Но сначала всегда была встреча Нового года дома, с мамой, непосредственно за праздничным столом, перед новеньким черно-белым телевизором. И наступал едва уловимый момент праздника, который Бурцев любил больше всего.

На выпуклом экране телевизора появлялась чья-то голова и начинала что-то торжественно говорить. Папа разливал по бокалам шампанское. Бурцеву в граненый стакан наливали минералку с пузырьками. Все трое вставали из-за стола и слушали, как голова рассказывает про жизнь, которая несомненно будет лучше, чем в прошедшем году, и всем будет счастье, и все будут счастливы.

Бурцев пропитывался торжественностью момента, как торт пропитывается медом. Ему нравилось смотреть на маму и папу. Мама в красивом платье, надевшая бусы и кольца, намазавшая губы красным, и с какой-то яркой, завивающейся прической. Папа в пиджаке поверх рубашки, с приглаженными и еще не намокшими от пота волосами, не раскрасневшийся, непривычно молчаливый. У обоих в глазах мелькают черно-белые пятнышки.

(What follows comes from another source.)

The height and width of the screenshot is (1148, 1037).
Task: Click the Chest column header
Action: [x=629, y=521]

Оба улыбаются, будто голова из телевизора обращается именно к ним. Все ведь хотят быть счастливыми, верно?

Нечто неуловимое и трогательное было во всем этом. То, что Бурцев любил до безумия и о чем вспоминал часто после развода родителей, исчезновения Деда Мороза, прекращения бесконечных прогулок по друзьям в ночном шумном городе.

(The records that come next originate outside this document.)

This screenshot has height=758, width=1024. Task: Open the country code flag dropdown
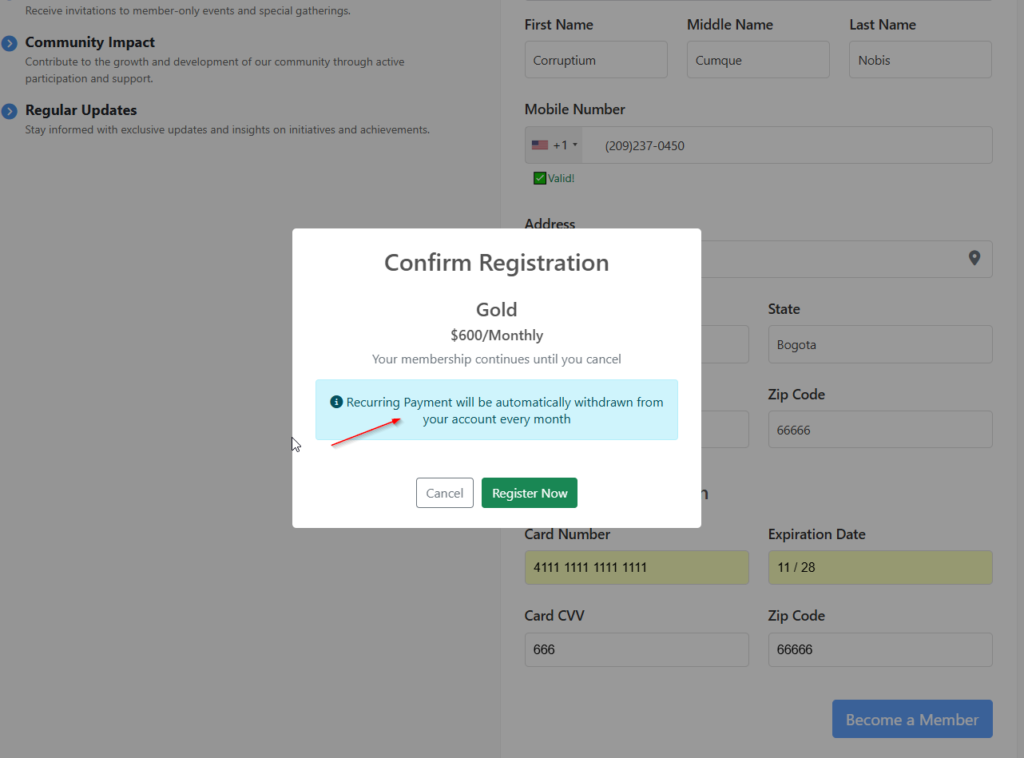[555, 145]
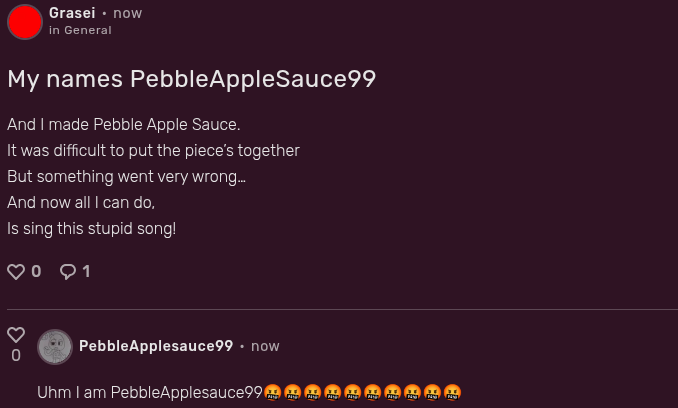Open the post title "My names PebbleAppleSauce99"
Viewport: 678px width, 408px height.
pos(191,79)
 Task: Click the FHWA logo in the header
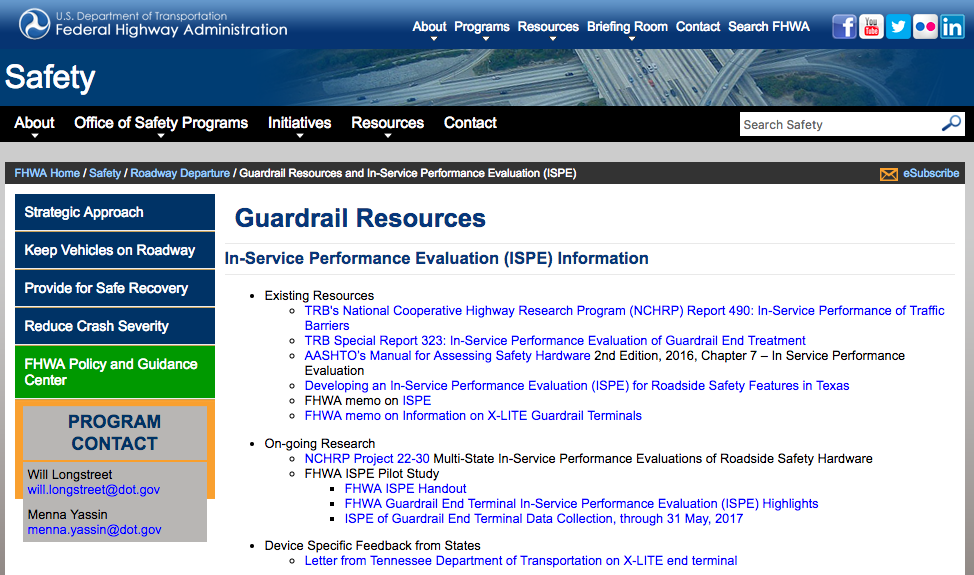click(x=34, y=24)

Это был момент, когда казалось, что в квартире пахнет настоящим волшебством.

В болезненном бреду мысли ворочались тяжело и казались скользкими и влажными, будто огромные гусеницы. Бурцев то жалел, что родители развелись и лишили его настоящего Нового года, то радовался, что теперь стал взрослым и сам может устраивать своим детям нормальный праздник, с Дедом Морозом, прогулками по городу, с друзьями, пьянками, весельем и всем тем, что вообще положено в Новый год.

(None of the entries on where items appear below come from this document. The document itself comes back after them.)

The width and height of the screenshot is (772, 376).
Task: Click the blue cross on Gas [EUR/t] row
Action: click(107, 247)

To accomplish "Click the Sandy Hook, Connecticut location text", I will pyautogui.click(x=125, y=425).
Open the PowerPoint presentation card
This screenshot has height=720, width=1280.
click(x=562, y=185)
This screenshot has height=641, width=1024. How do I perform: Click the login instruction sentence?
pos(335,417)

Ему привиделась старшая дочка Лена – пухленькая, розовощекая, в мать – которая открыла дверь комнаты, впуская свет из коридора, и позвала помогать на кухне. Бурцев умел шинковать картошку, а еще резать лук и готовить запеканку – это все в семье знали.

Бурцеву показалось, что он выпорхнул из-под одеяла, будто был восьмилетним мальчиком, и что температура спала. На лбу выступили крупные капли пота, сердце трепетало, но в общем Бурцев был здоров для своих шестидесяти семи лет, полон сил и предвкушения праздника.

Он не мог сообразить, есть ли в происходящем что-то от болезненного бреда. Его сознание словно раздвоилось: где-то на кровати под одеялом кутался простуженный старик, выпивший сразу три таблетки давно просроченного аспирина, но в то же время этот же старик вышел в коридор следом за Леной, пошутил про ее длинные косы и веганство, ущипнул чуть ниже пояса, пригрозил любовно какой-то палкой, зажатой в руке, и отправился на кухню, предвкушая веселье.